Stored data
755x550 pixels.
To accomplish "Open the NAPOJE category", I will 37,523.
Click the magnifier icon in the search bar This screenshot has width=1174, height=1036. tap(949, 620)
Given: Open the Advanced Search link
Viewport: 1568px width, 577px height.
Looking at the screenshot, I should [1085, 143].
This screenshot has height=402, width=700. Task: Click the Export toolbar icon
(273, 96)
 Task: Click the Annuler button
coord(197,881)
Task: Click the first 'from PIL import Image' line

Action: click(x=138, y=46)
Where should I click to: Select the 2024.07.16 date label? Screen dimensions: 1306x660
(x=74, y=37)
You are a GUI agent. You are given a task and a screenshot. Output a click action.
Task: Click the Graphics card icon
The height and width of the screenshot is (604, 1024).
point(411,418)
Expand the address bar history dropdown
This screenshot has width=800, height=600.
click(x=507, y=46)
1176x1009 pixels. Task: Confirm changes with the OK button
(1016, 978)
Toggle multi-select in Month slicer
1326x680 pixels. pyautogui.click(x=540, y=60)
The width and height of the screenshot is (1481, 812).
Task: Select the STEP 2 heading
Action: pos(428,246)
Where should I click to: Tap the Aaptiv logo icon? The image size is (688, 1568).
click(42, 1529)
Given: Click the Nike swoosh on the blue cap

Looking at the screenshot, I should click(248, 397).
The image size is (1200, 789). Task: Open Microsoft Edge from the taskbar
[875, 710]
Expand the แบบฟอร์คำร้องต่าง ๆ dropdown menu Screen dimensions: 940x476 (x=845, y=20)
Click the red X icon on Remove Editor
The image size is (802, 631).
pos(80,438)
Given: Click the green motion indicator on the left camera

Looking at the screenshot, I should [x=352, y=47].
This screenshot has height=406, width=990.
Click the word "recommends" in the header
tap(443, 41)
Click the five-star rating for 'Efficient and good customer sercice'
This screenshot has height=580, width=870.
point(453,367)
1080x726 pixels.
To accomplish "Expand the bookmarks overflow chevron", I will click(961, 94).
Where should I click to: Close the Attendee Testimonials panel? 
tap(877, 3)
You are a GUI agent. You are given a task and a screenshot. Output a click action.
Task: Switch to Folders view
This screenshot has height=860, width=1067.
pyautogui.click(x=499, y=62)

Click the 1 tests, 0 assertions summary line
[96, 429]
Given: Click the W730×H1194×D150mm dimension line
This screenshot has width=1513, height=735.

Aim of the exercise –
Copy the records word for word.

Output –
755x550 pixels.
To accomplish "Open the NAPOJE category", I will 37,523.
Click the magnifier icon in the search bar This screenshot has width=1174, height=1036. tap(949, 620)
Given: Open the Advanced Search link
Viewport: 1568px width, 577px height.
Looking at the screenshot, I should [1085, 143].
This screenshot has height=402, width=700. Task: Click the Export toolbar icon
(273, 96)
 Task: Click the Annuler button
coord(197,881)
Task: Click the first 'from PIL import Image' line

Action: click(x=138, y=46)
Where should I click to: Select the 2024.07.16 date label? Screen dimensions: 1306x660
(x=74, y=37)
You are a GUI agent. You are given a task and a screenshot. Output a click action.
Task: Click the Graphics card icon
The height and width of the screenshot is (604, 1024).
point(411,418)
Expand the address bar history dropdown
This screenshot has width=800, height=600.
click(x=507, y=46)
1176x1009 pixels. Task: Confirm changes with the OK button
(1016, 978)
Toggle multi-select in Month slicer
1326x680 pixels. pyautogui.click(x=540, y=60)
The width and height of the screenshot is (1481, 812).
Task: Select the STEP 2 heading
Action: pos(428,246)
Where should I click to: Tap the Aaptiv logo icon? The image size is (688, 1568).
click(42, 1529)
Given: Click the Nike swoosh on the blue cap

Looking at the screenshot, I should click(248, 397).
The image size is (1200, 789). Task: Open Microsoft Edge from the taskbar
[875, 710]
Expand the แบบฟอร์คำร้องต่าง ๆ dropdown menu Screen dimensions: 940x476 (x=845, y=20)
Click the red X icon on Remove Editor
The image size is (802, 631).
pos(80,438)
Given: Click the green motion indicator on the left camera

Looking at the screenshot, I should [x=352, y=47].
This screenshot has height=406, width=990.
Click the word "recommends" in the header
tap(443, 41)
Click the five-star rating for 'Efficient and good customer sercice'
This screenshot has height=580, width=870.
point(453,367)
1080x726 pixels.
To accomplish "Expand the bookmarks overflow chevron", I will click(961, 94).
Where should I click to: Close the Attendee Testimonials panel? 
tap(877, 3)
You are a GUI agent. You are given a task and a screenshot. Output a click action.
Task: Switch to Folders view
This screenshot has height=860, width=1067.
pyautogui.click(x=499, y=62)

Click the 1 tests, 0 assertions summary line
[96, 429]
Given: Click the W730×H1194×D150mm dimension line
This screenshot has width=1513, height=735.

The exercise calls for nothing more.